** Listed entries follows **
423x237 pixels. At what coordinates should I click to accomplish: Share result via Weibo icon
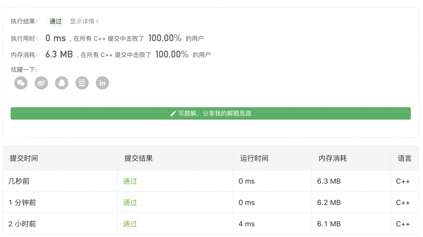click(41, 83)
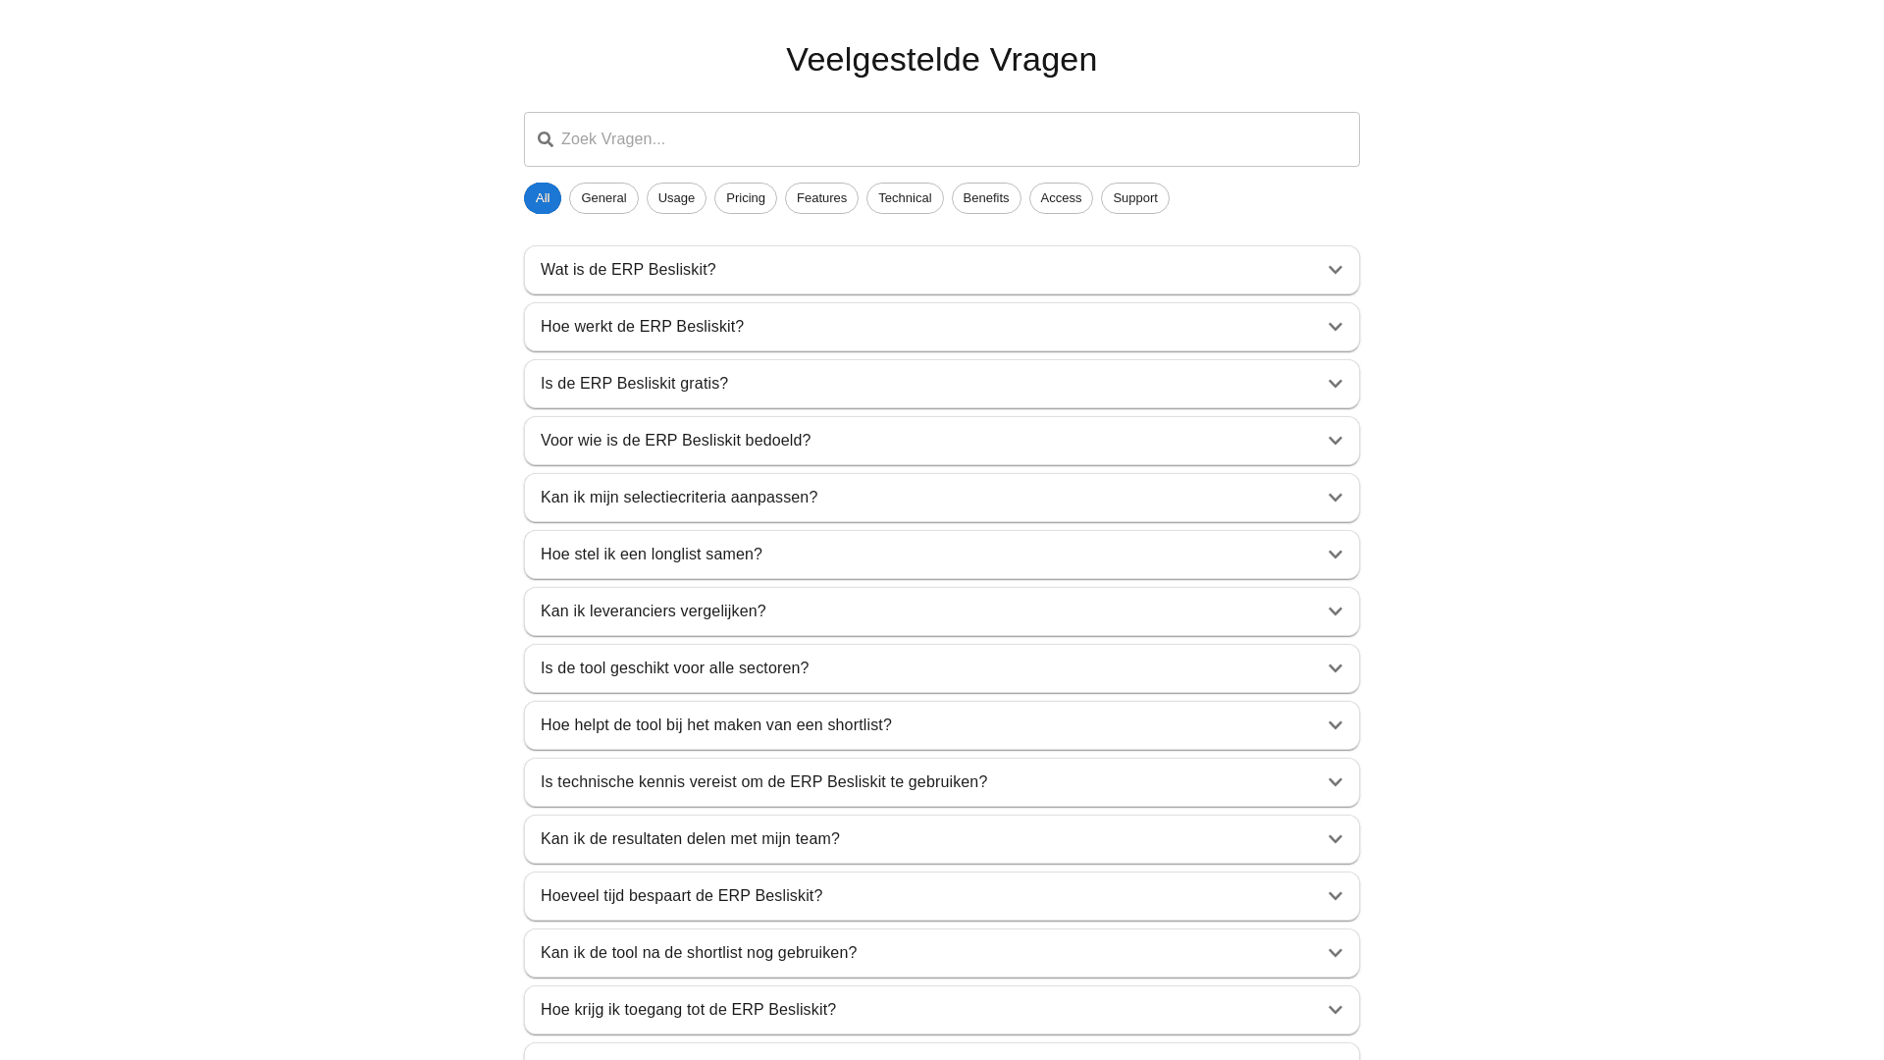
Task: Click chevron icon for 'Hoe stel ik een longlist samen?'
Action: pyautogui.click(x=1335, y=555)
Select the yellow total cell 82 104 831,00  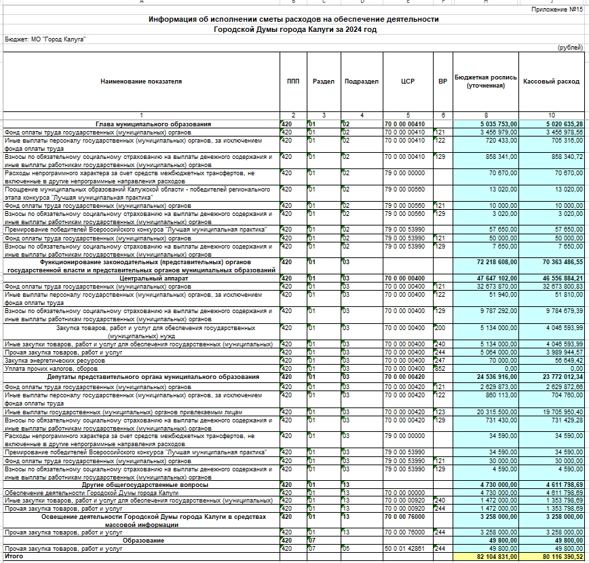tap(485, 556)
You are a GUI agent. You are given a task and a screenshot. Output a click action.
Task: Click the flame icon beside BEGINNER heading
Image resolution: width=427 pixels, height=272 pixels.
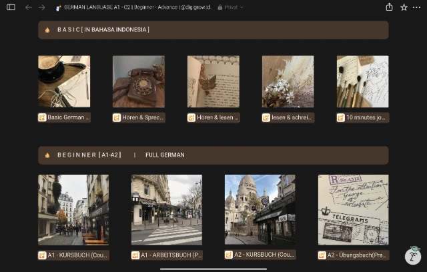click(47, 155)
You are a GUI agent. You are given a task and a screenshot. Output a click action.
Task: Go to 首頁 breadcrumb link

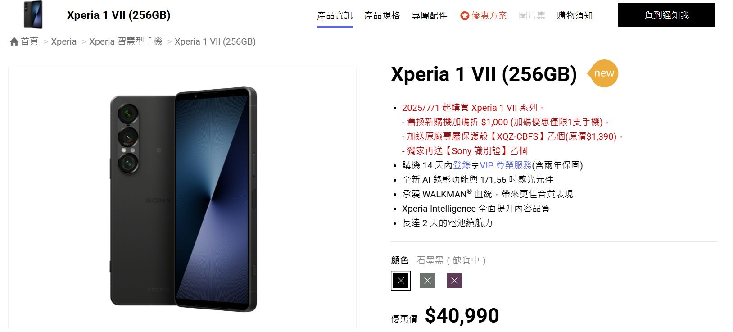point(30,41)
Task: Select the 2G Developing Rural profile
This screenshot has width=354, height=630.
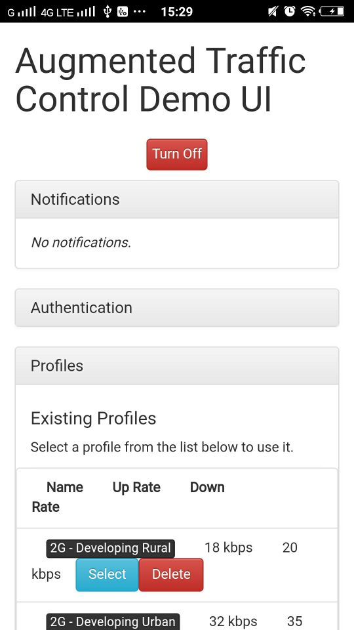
** End of Listed entries **
** Listed entries follows **
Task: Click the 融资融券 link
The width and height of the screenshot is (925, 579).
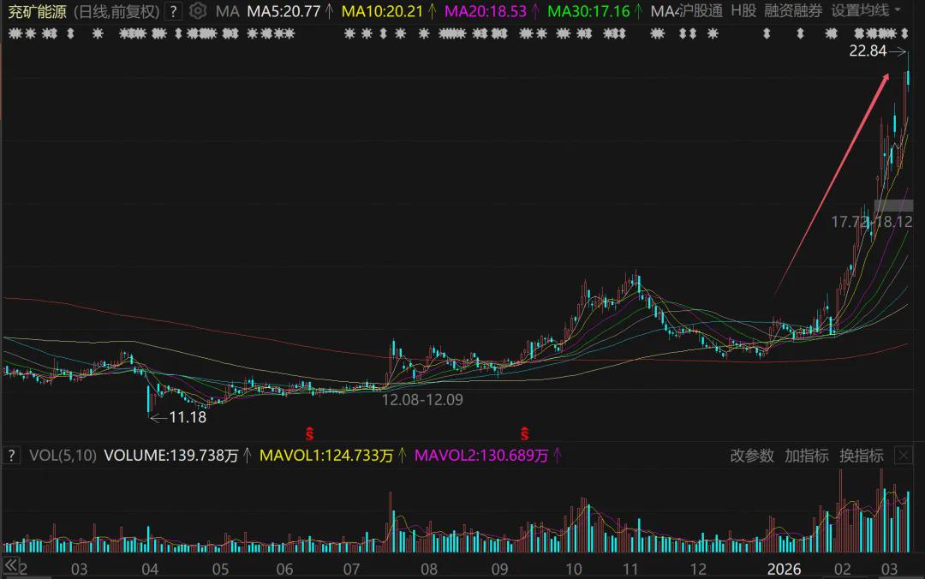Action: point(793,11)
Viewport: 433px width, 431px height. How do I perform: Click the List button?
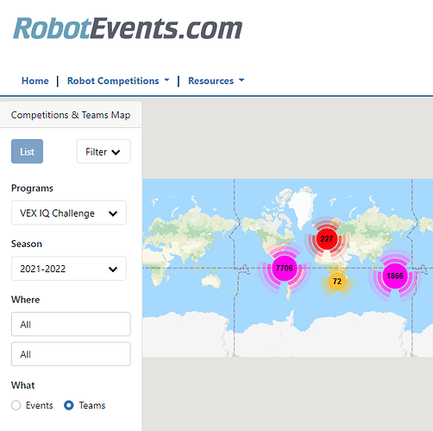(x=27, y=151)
** End of Listed entries **
**Work instructions:**
Print the line above containing "Task: Click the flame", the line containing "This screenshot has width=354, height=630.", and everything between them, exactly as written. Pictures stay out.

**Reply to the exercise:**
Task: Click the flame icon beside BEGINNER heading
Image resolution: width=427 pixels, height=272 pixels.
click(47, 155)
You are a GUI agent. You are given a task and a screenshot. Output a click action.
Task: Go to 首頁 breadcrumb link

point(30,41)
Task: Select the 2G Developing Rural profile
This screenshot has width=354, height=630.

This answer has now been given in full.